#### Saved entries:
-------------------------

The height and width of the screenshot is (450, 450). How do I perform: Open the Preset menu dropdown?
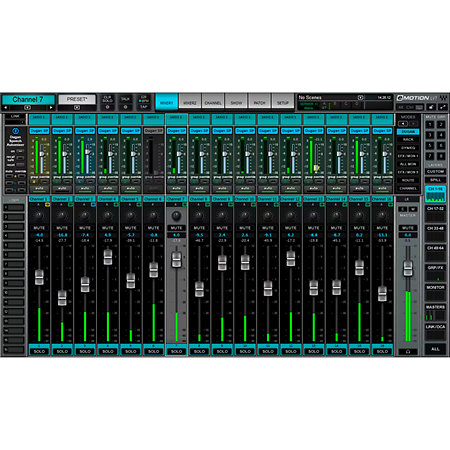click(x=77, y=108)
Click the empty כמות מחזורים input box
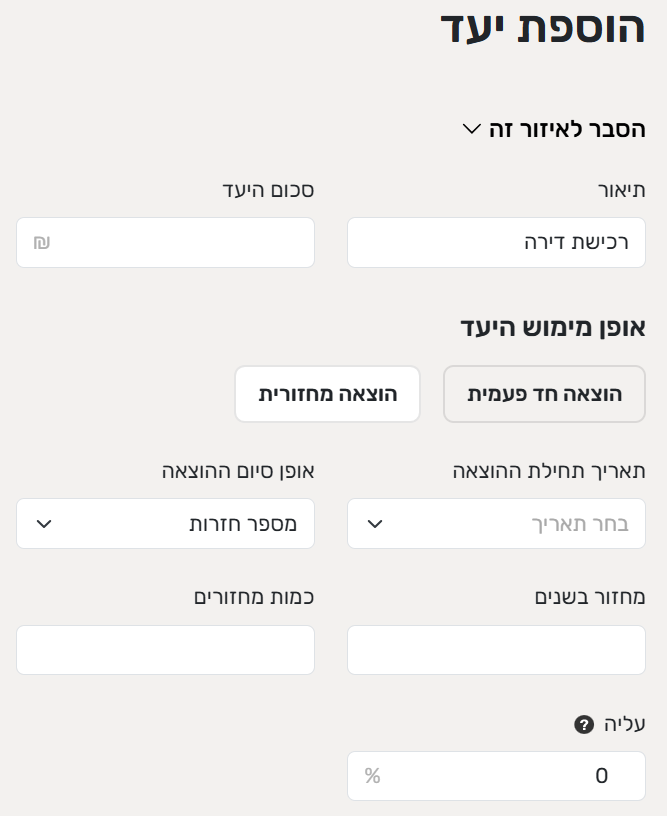This screenshot has width=667, height=816. pyautogui.click(x=165, y=650)
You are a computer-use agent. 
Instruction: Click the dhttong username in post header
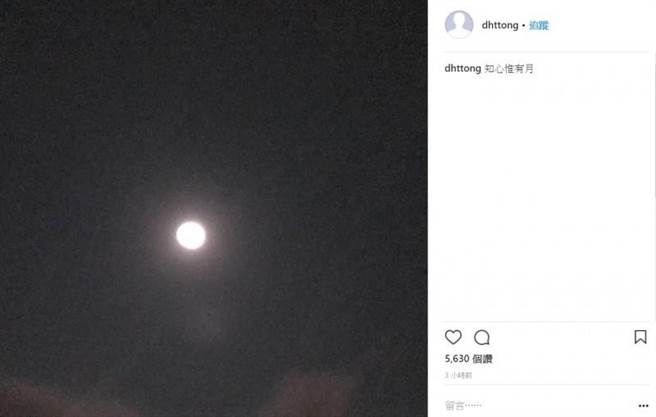click(500, 25)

-------------------------

#### TASK REQUIREMENTS:
Transcribe the records verbatim and omit the images.

#### ANSWER BOX:
The height and width of the screenshot is (450, 450). How do I perform: Open the Preset menu dropdown?
click(x=77, y=108)
Click the empty כמות מחזורים input box
This screenshot has width=667, height=816. pyautogui.click(x=165, y=650)
You are a computer-use agent. 
Instruction: Click the dhttong username in post header
click(500, 25)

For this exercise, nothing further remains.